Non è solo un paese di navigatori. Dal Portogallo, ex potenza coloniale, patria del fado, ancora in piena crisi economica, arriva l’inno contro il precariato. I Deolinda sono diventati un caso politico grazie a Parva que sou (Che stupida sono), ironico e battagliero canto di rivolta accolto con entusiasmo dai giovani laureati portoghesi che, come i loro colleghi europei, una volta finita l’università finiscono nel girone infernale degli stages non retribuiti. Il dibattito che ha suscitato la canzone sui media portoghesi ha spinto il parlamento a varare una legge per mettere fine alla piaga dei tirocini non pagati. Qualcosa si muove anche nella vecchia Europa. E in Italia?

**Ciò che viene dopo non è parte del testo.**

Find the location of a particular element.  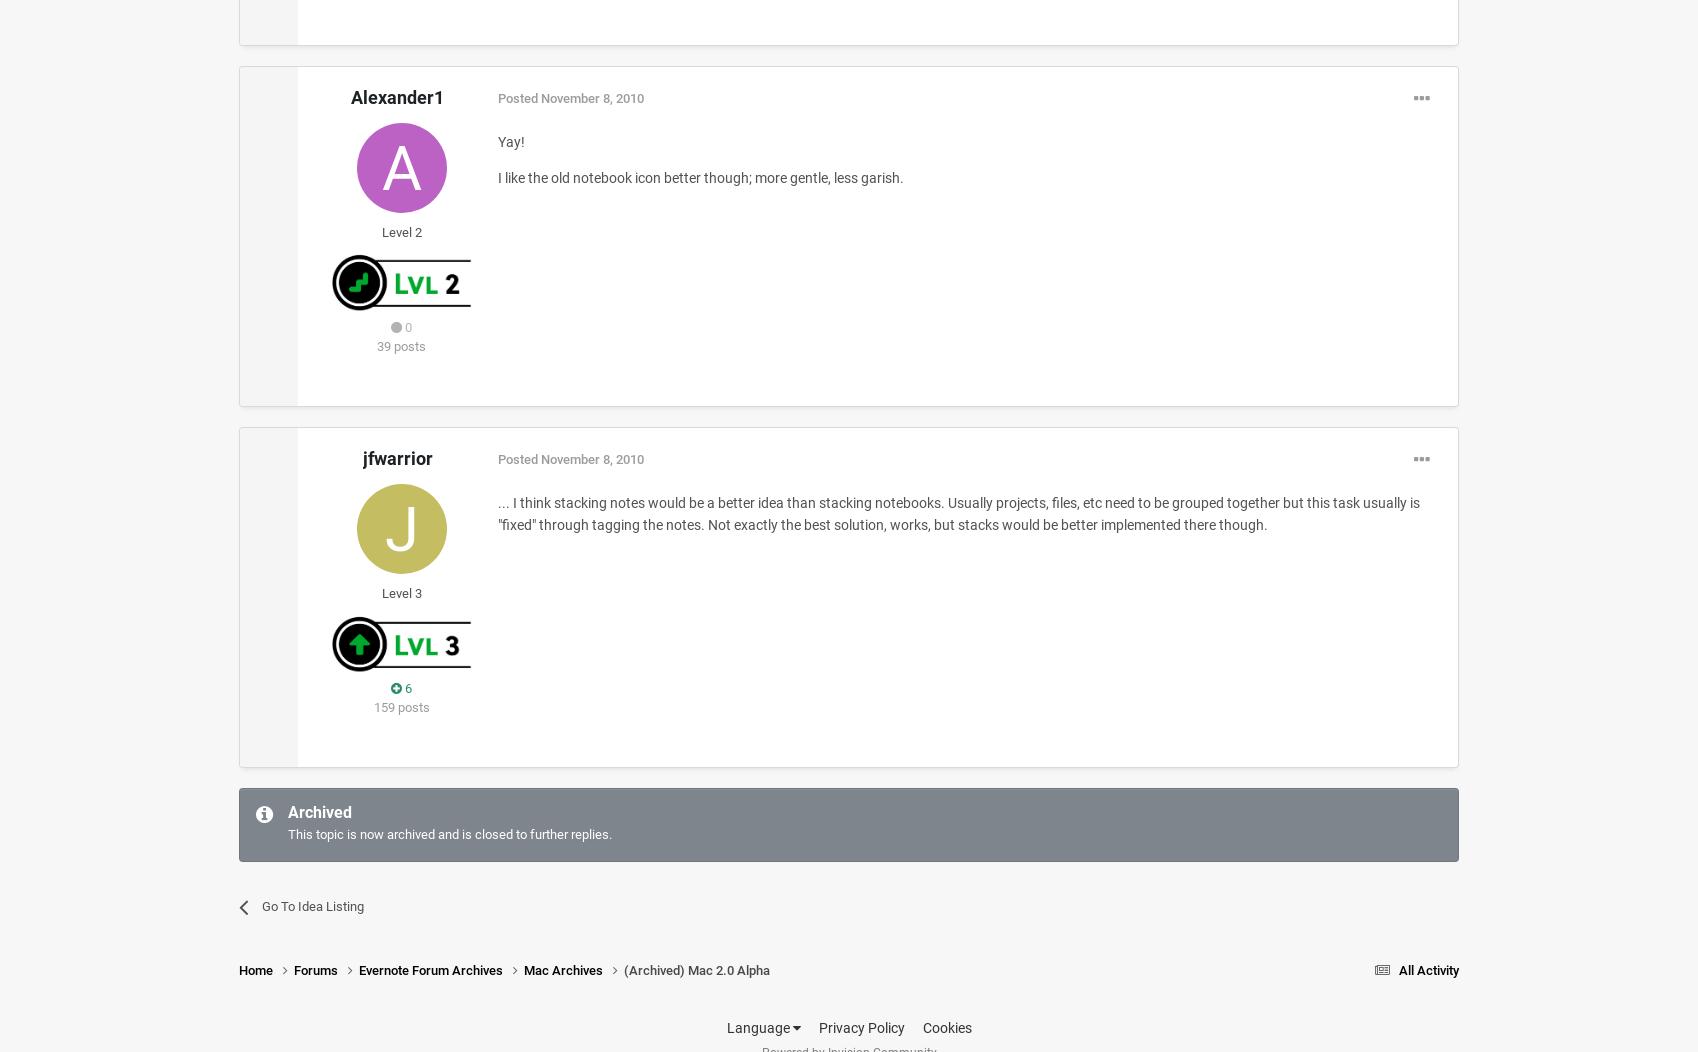

'Archived' is located at coordinates (286, 812).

La traduzione di Parva que sou:

Sono della generazione senza remunerazione
e non sono afflitta da questa condizione.
Che stupida sono
perché tutto va male e continuerà così
è già una fortuna poter fare uno stage.
Che stupida sono
e mi fermo a pensare
a quanto è stupido un mondo
dove per essere schiavo devi studiare.

Sono della generazione “vivo a casa dei miei”
se ho già tutto, cosa posso volere di più?
Che stupida sono
figli, mariti, sto sempre a rinviare
e non mi manca l’auto da pagare a rate.
Che stupida sono
e mi fermo a pensare
a quanto è stupido un mondo
dove per essere schiavo devi studiare.

Sono della generazione “lamentarsi, perché?”
c’è di peggio, da quanto dicono in tv.
Che stupida sono
sono della generazione “non ne posso più”
questa situazione dura da troppo tempo.

No, non sono tanto stupida
se mi fermo a pensare
a quanto è stupido un mondo
dove per essere schiavo devi studiare.

Il testo originale di Parva que sou:
Sou da geração sem remuneração
E não me incomoda esta condição
Que parva que eu sou
Porque isto está mal e vai continuar
Já é uma sorte eu poder estagiar
Que parva que eu sou
E fico a pensar
Que mundo tão parvo
Onde para ser escravo é preciso estudar
Sou da geração “casinha dos pais”
Se já tenho tudo, pra quê querer mais?
Que parva que eu sou
Filhos, maridos, estou sempre a adiar
E ainda me falta o carro pagar
Que parva que eu sou
E fico a pensar
Que mundo tão parvo
Onde para ser escravo é preciso estudar
Sou da geração “vou queixar-me pra quê?”
Há alguém bem pior do que eu na TV
Que parva que eu sou
Sou da geração “eu já não posso mais!”
Que esta situação dura há tempo demais
E parva não sou
E fico a pensar
Que mundo tão parvo
Onde para ser escravo é preciso estudar.